Your copy begins at the line with "This screenshot has height=751, width=1568." and runs through the end of the data below. Set down only those lines exactly, without pictures.
====
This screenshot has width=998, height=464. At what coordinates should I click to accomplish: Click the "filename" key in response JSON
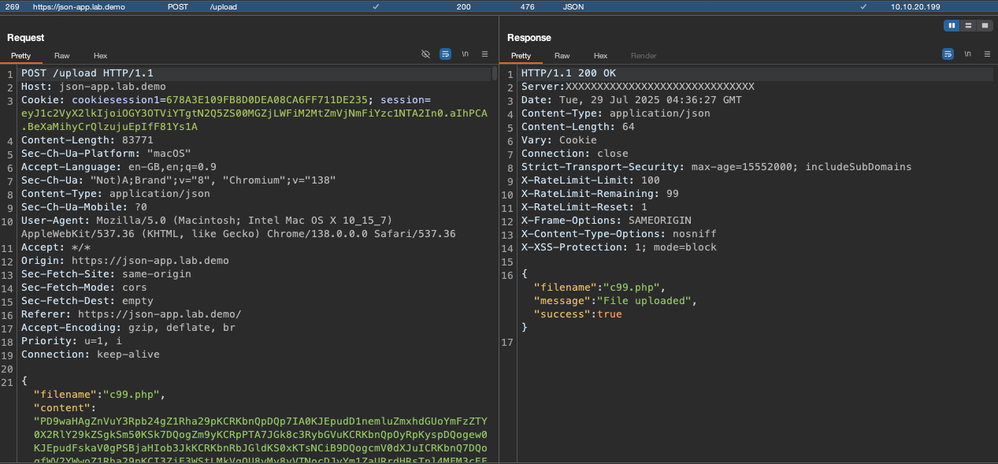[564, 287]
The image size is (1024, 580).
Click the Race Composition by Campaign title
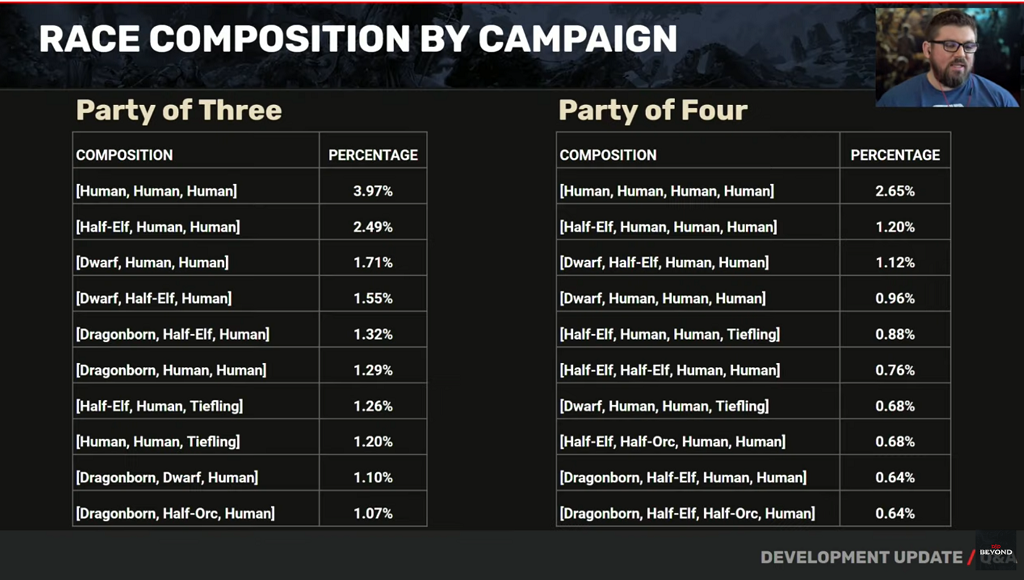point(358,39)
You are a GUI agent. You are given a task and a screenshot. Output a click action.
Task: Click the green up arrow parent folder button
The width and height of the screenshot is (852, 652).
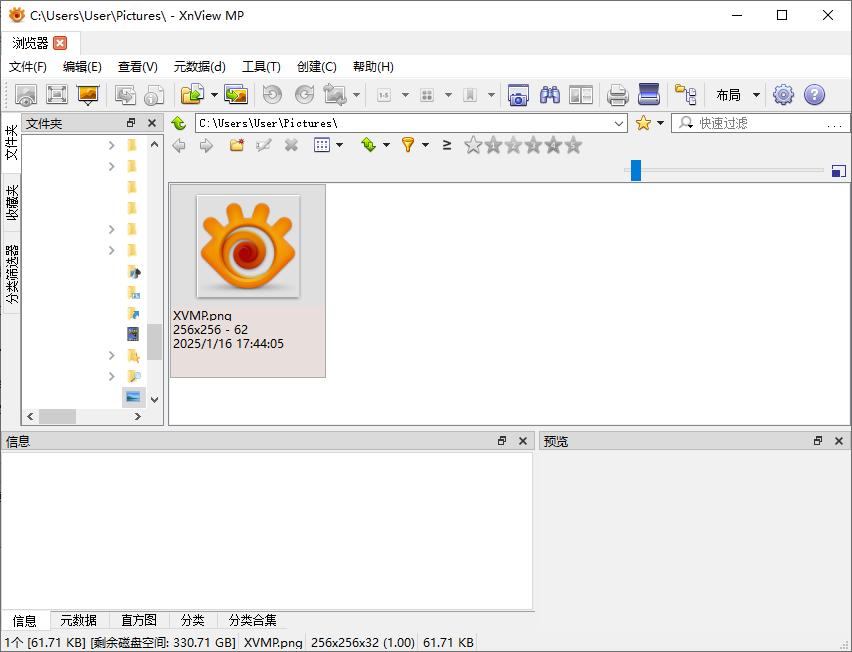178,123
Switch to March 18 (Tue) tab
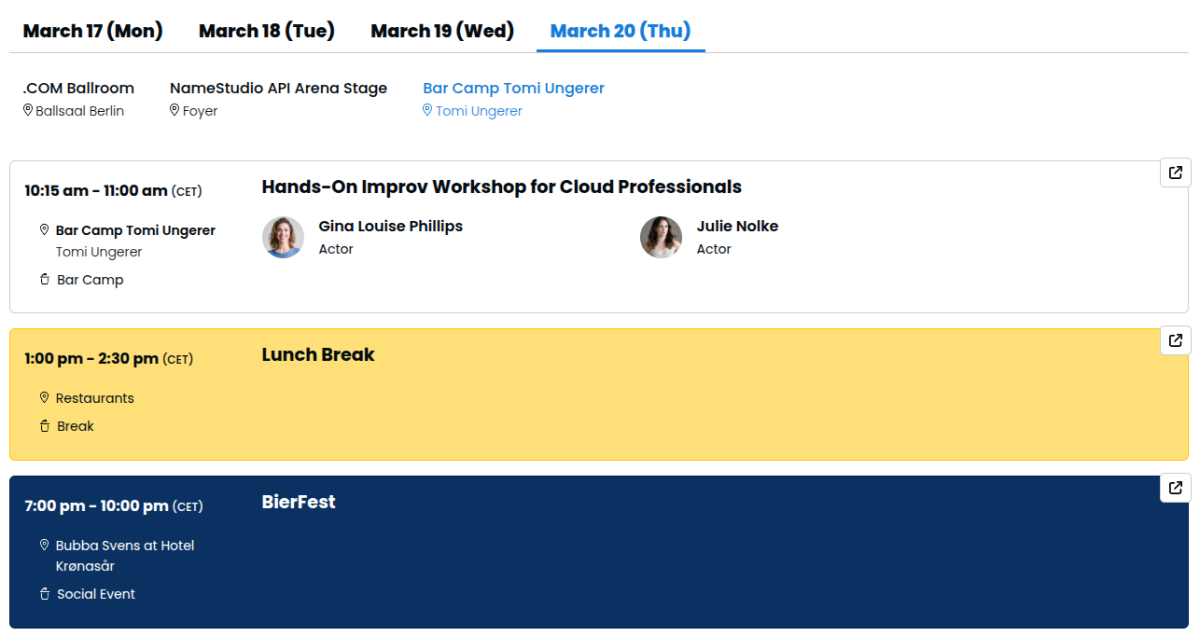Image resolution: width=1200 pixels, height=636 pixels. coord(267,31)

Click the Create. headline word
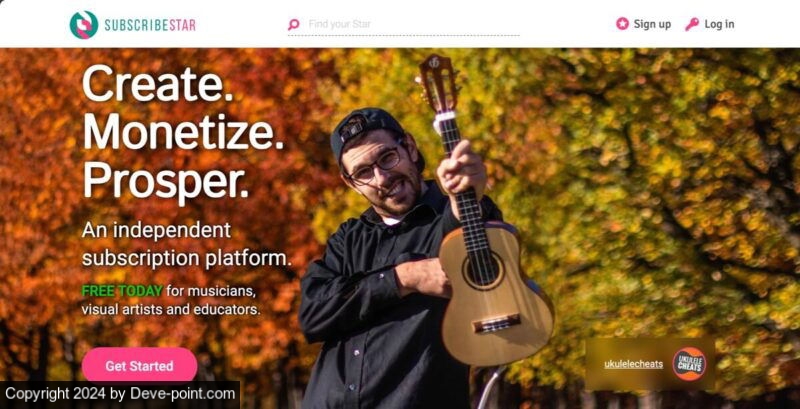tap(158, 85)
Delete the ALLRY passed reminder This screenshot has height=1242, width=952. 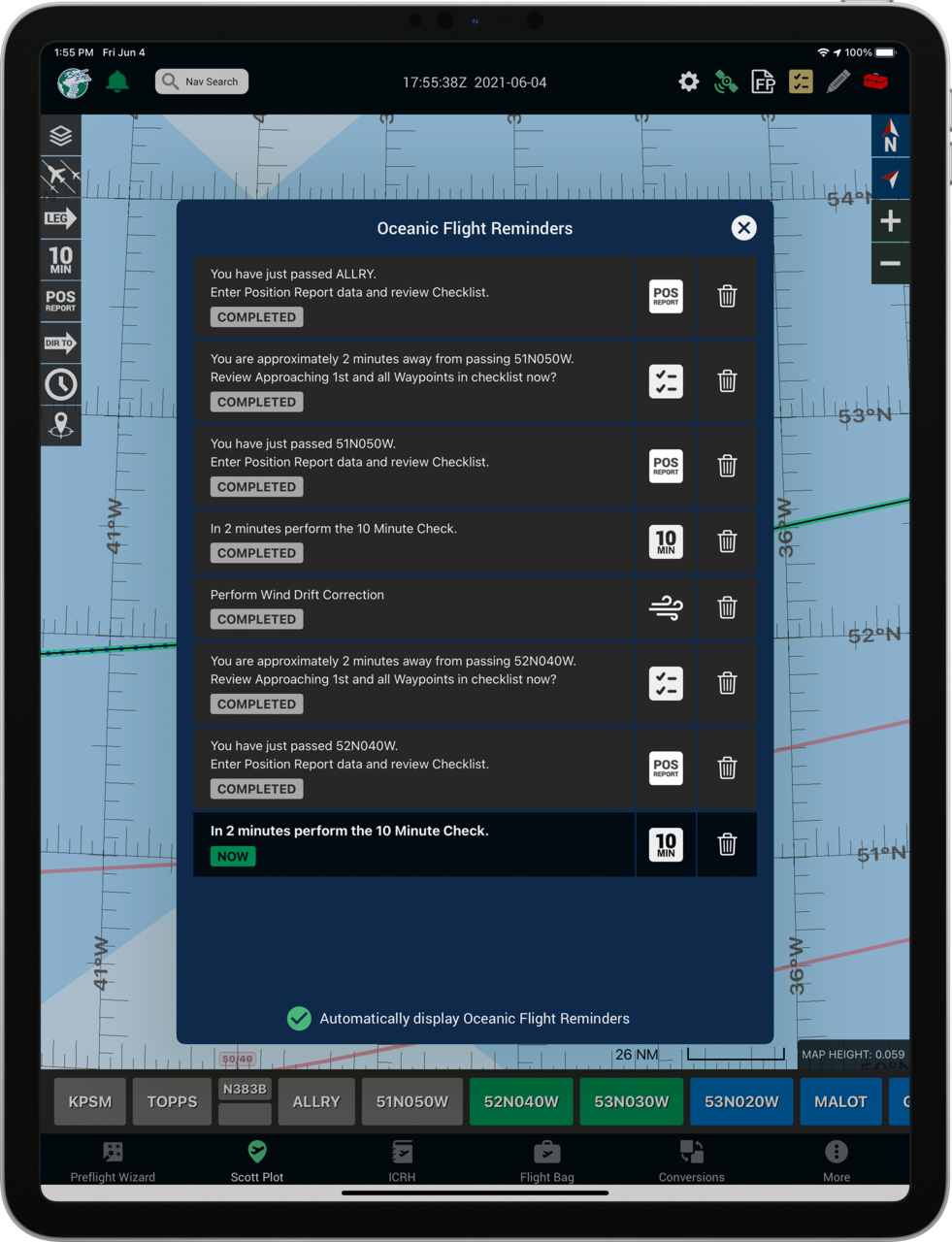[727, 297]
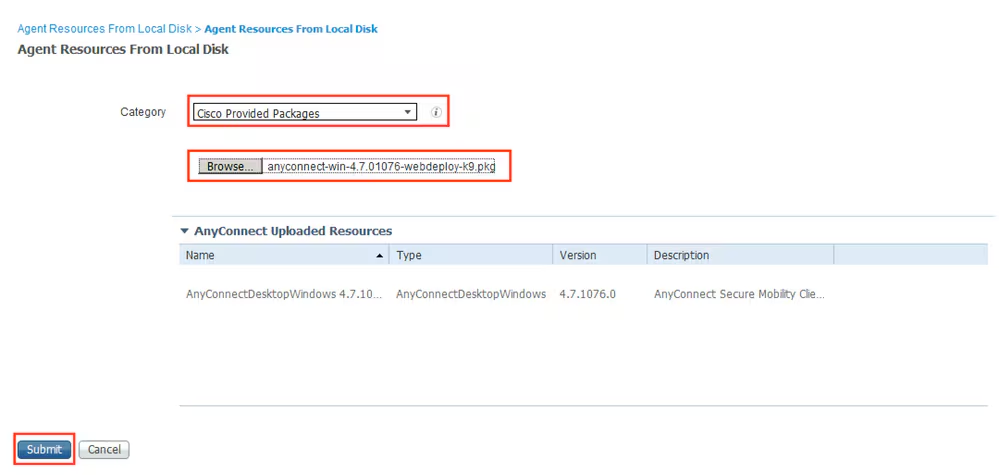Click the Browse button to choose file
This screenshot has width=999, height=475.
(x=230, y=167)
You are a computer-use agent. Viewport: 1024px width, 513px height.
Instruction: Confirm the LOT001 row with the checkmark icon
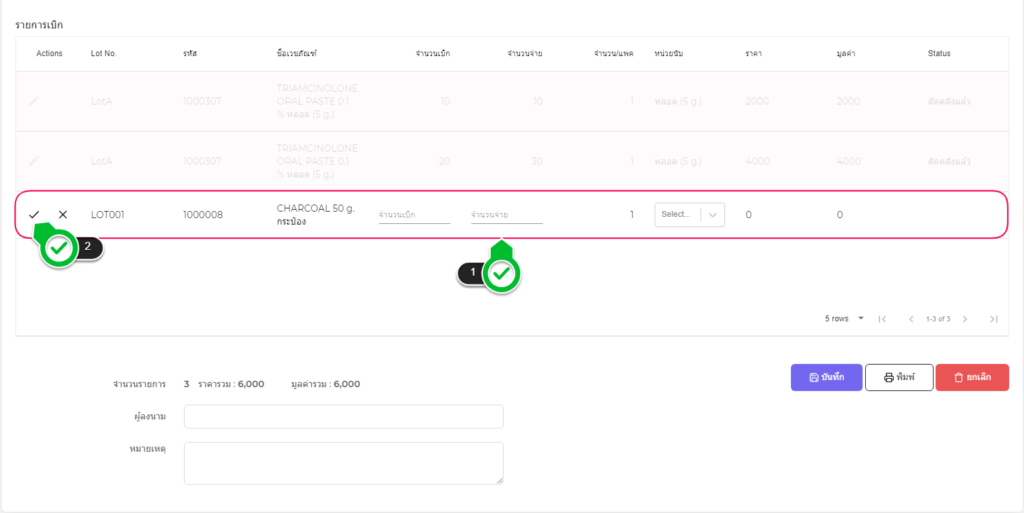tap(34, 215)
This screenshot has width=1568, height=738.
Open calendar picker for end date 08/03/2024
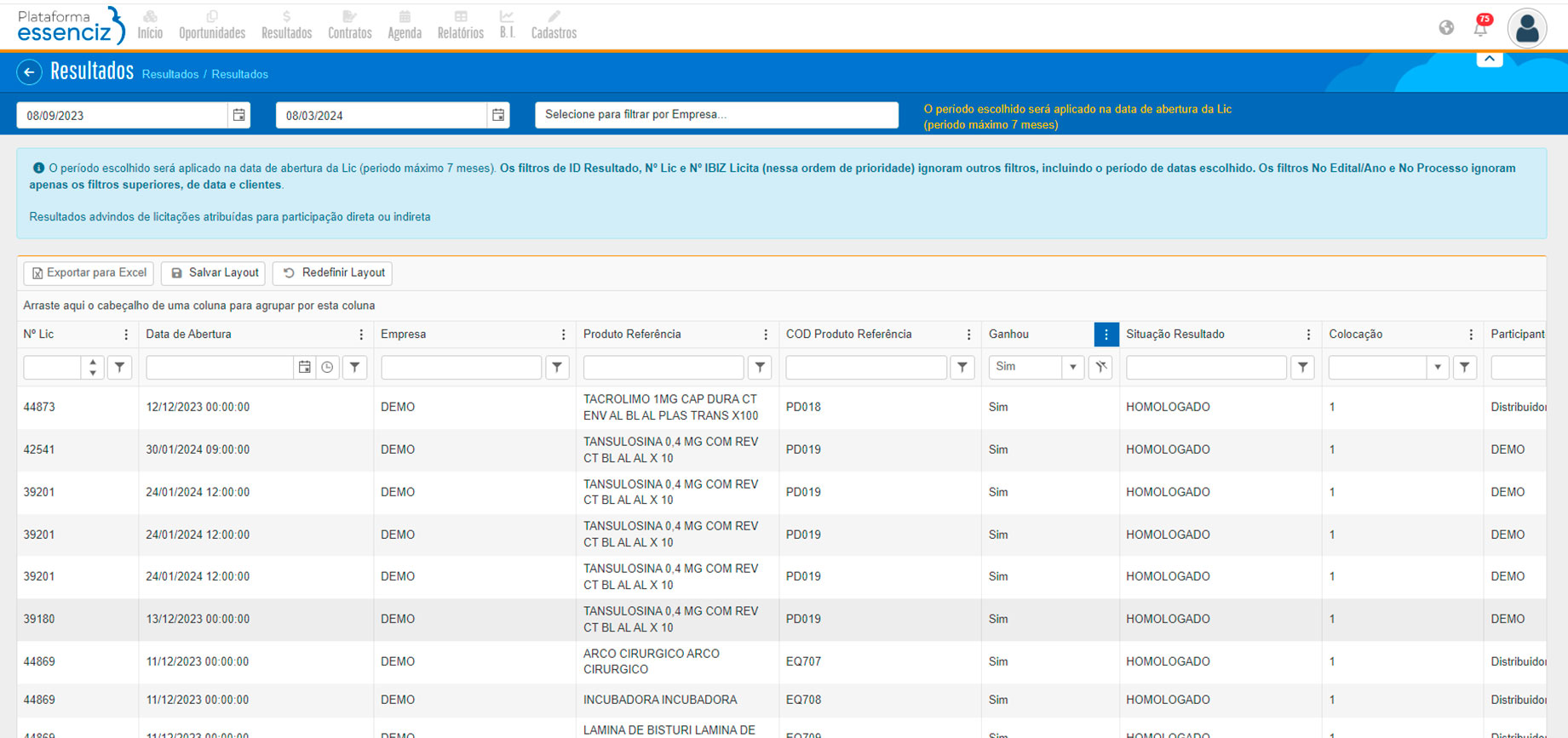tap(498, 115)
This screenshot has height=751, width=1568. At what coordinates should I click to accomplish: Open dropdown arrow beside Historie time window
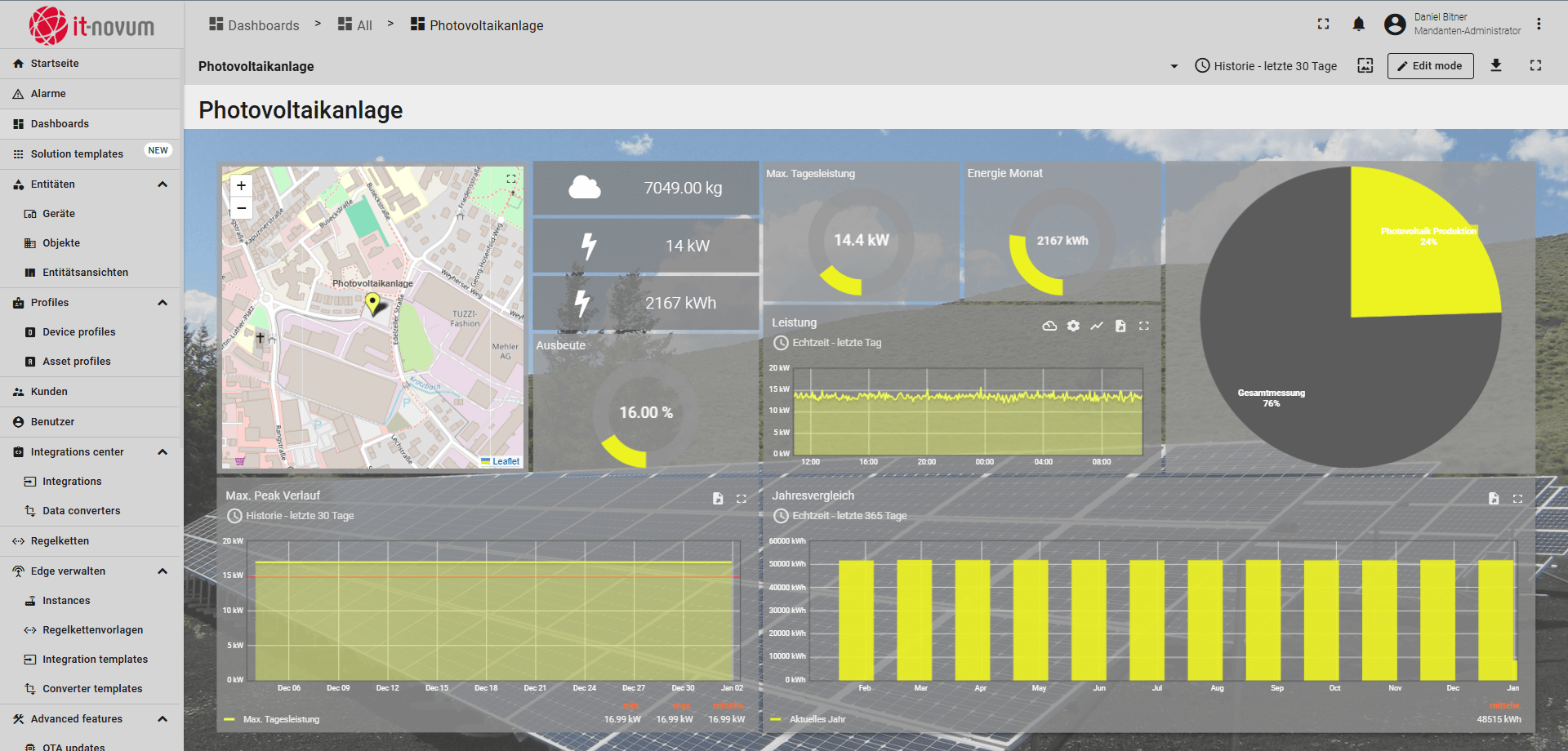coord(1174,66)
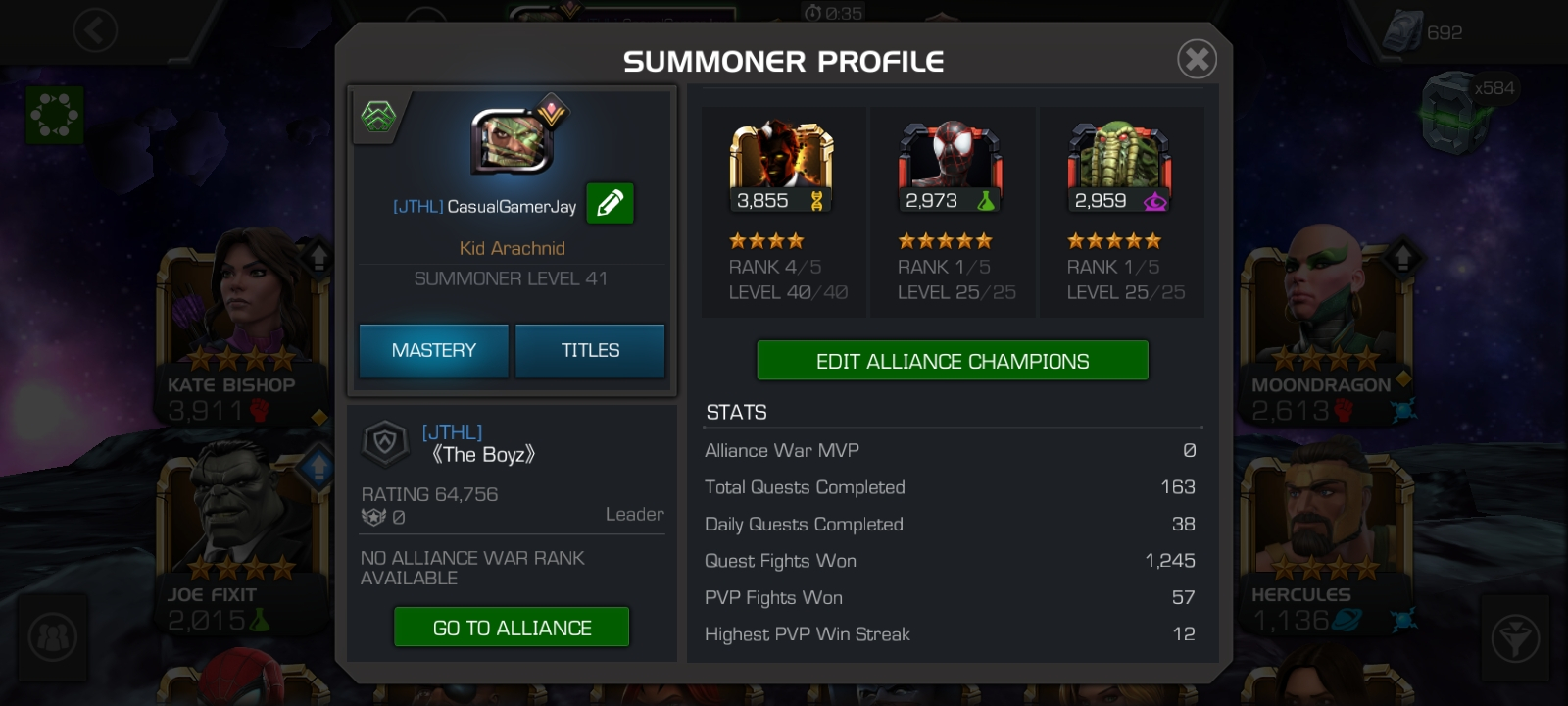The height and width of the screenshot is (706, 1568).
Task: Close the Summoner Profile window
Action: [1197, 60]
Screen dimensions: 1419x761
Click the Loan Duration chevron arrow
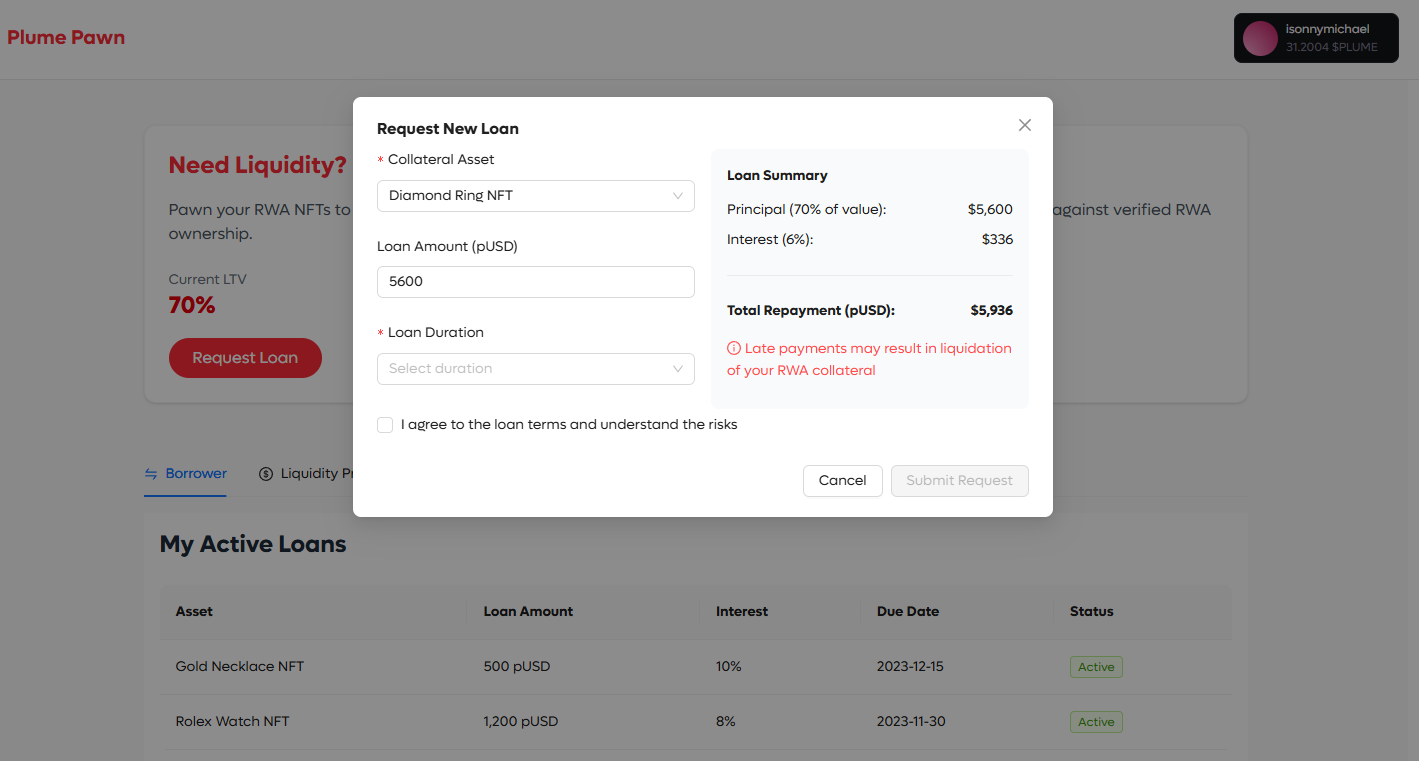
====
• PROBLEM SOLUTION:
This screenshot has height=751, width=1568. At what coordinates should I click to accomplish: Open dropdown arrow beside Historie time window
coord(1174,66)
The height and width of the screenshot is (706, 1568).
Task: Close the Summoner Profile window
Action: [1197, 60]
Screen dimensions: 1419x761
Click the Loan Duration chevron arrow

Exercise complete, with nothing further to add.